# 12-5-2011 - Get New Google Sidebar, Before It Becomes Live



## SouthFloridaPainter (Jan 27, 2011)

This is the new Google sidebar that will be coming soon.

I know some people don't give a crap about stuff like this, but I do and in case you do too, then here ya' go....( Instructions Below )



You can get in now before it becomes live by doing the following,

*For Chrome users*, you will need the free Edit This Cookie extension, once it's installed, head to Google.com and hit the extension's button. Navigate to the PREF section, and change its value to the following:

ID=03fd476a699d6487:U=88e8716486ff1e5d:FF=0:LD=en:CR=2:TM=1322688084:LM=1322688085:S=McEsyvcXKMiVfGds

Reload and you should be good to go

( I don't use chrome, so I did not test this)


*For Firefox* *users*,

Press Ctrl + SHIFT + K, and enter the line below ( place it where the curser is blinking ), close it and refresh and it pops up.

document.cookie="PREF=ID=03fd476a699d6487:U=88e8716486ff1e5d:FF=0:LD=en:CR=2:TM=1322688084:LM=1322688085:S=McEsyvcXKMiVfGds; path=/; domain=.google.com";window.location.reload();

( I use Firefox and this worked for me )


*For IE users,* hit F12 to open developers tools, then SCRIPT tab, then CONSOLE tab, paste the code right in the space above RUN SCRIPT button and then hit RUN SCRIPT. 

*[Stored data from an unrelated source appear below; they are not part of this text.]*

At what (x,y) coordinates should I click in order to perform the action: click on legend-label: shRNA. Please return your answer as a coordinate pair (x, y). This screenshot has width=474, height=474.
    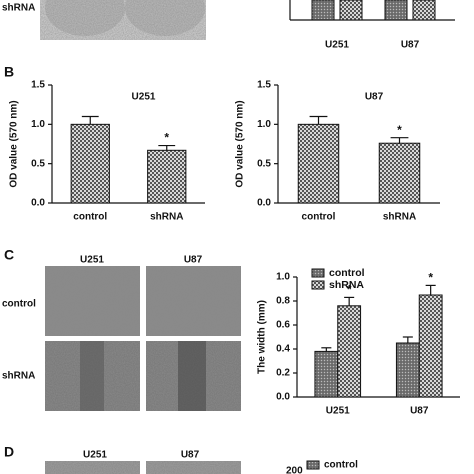
    Looking at the image, I should click on (346, 285).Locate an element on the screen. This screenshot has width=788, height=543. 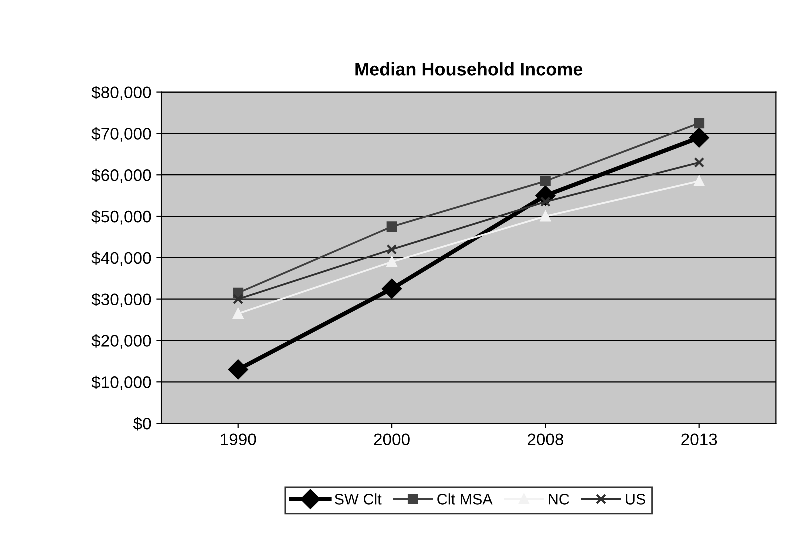
legend-label: Clt MSA is located at coordinates (466, 500).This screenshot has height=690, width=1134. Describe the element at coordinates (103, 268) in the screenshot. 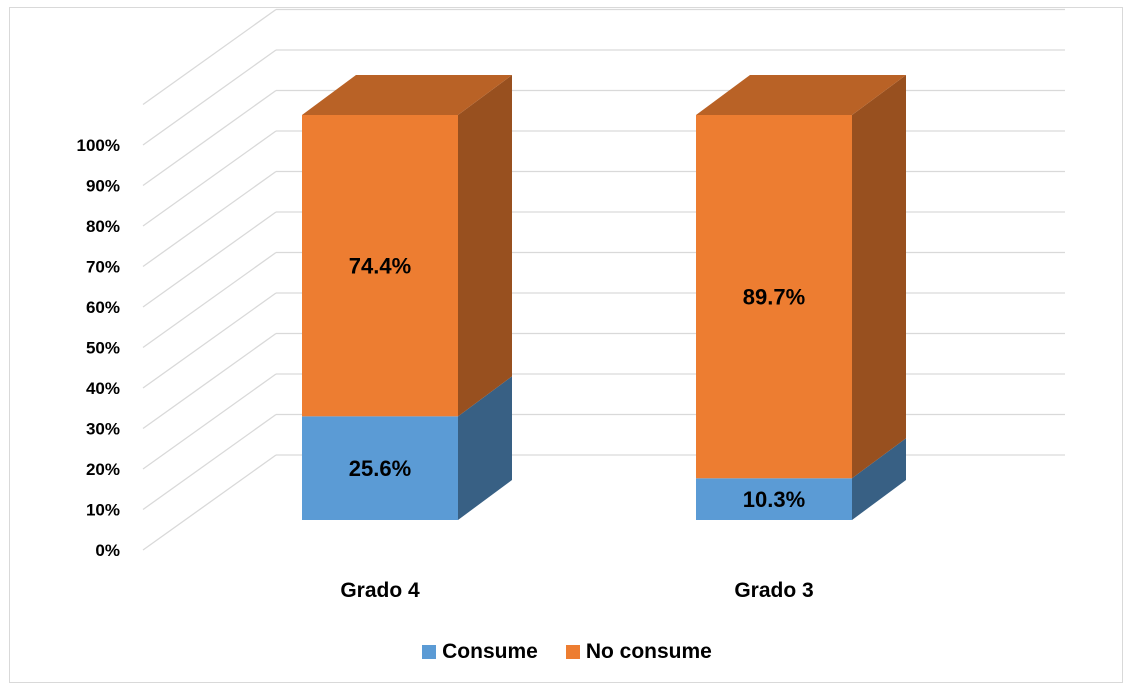

I see `y-tick-label: 70%` at that location.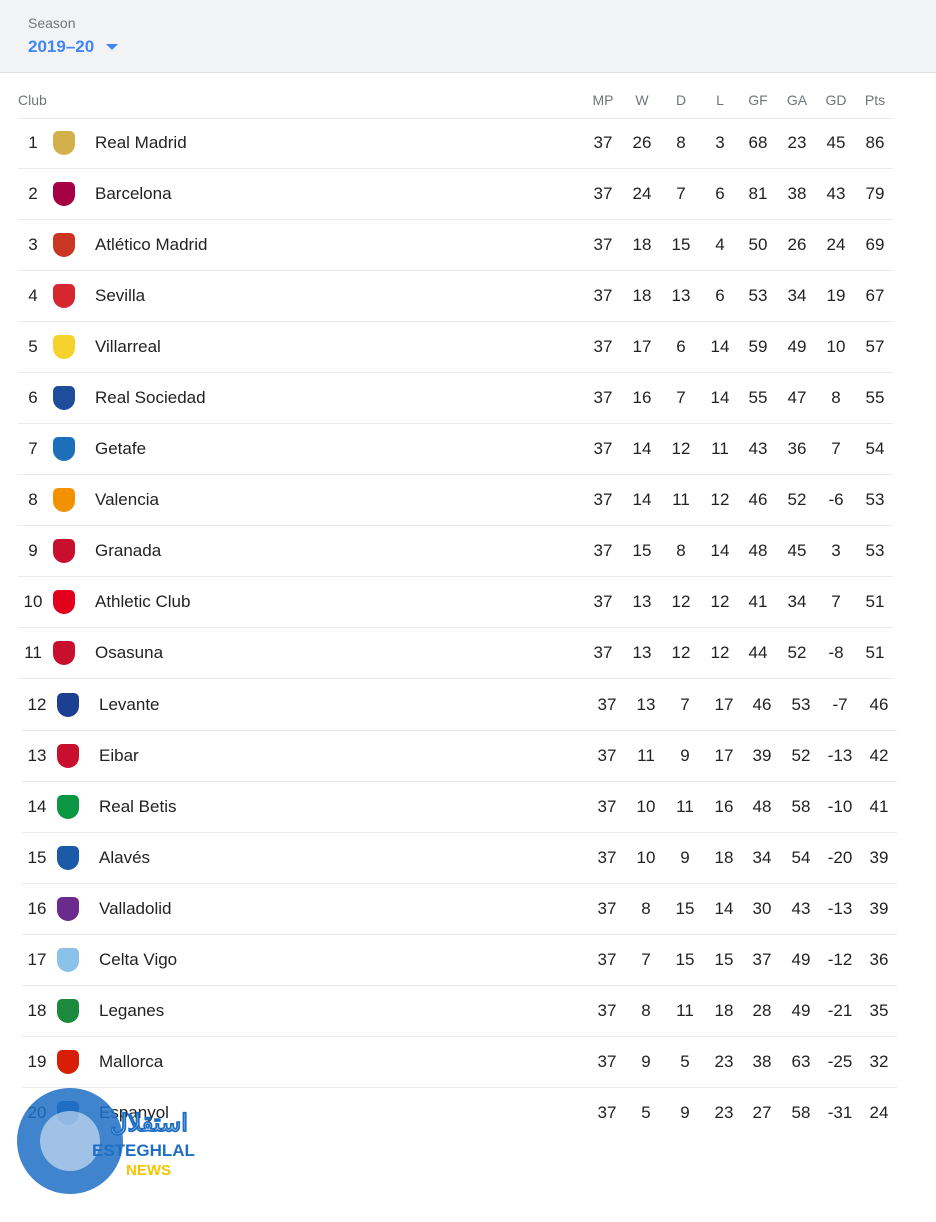 This screenshot has width=936, height=1222. What do you see at coordinates (720, 194) in the screenshot?
I see `stat: 6` at bounding box center [720, 194].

document.cookie="PREF=ID=03fd476a699d6487:U=88e8716486ff1e5d:FF=0:LD=en:CR=2:TM=1322688084:LM=1322688085:S=McEsyvcXKMiVfGds; path=/; domain=.google.com";window.location.reload();

( I did test this one and it worked )

That's it. Have a good one.


----------



## WisePainter (Dec 27, 2008)

google maps updated to this version on my phone a few days back, I like it so far.


----------



## straight_lines (Oct 17, 2007)

It is live now for me and has been for several days maybe a week without editing anything. I am an early adopter and of course google knows that. I don't mind it so much, if it wouldn't pop up when I first start chrome from a cold boot. 

I am not crazy about the new Gmail layout, and honestly gave it the old college try for about a month and switched back. Its designed for touch, not the desktop, and its painfully obvious. The new side bar is as well, but at least it isn't the entire screen like gmail is.


----------



## RCP (Apr 18, 2007)

I'm not crazy about the Gmail layout either, but I do love the tool bar!


----------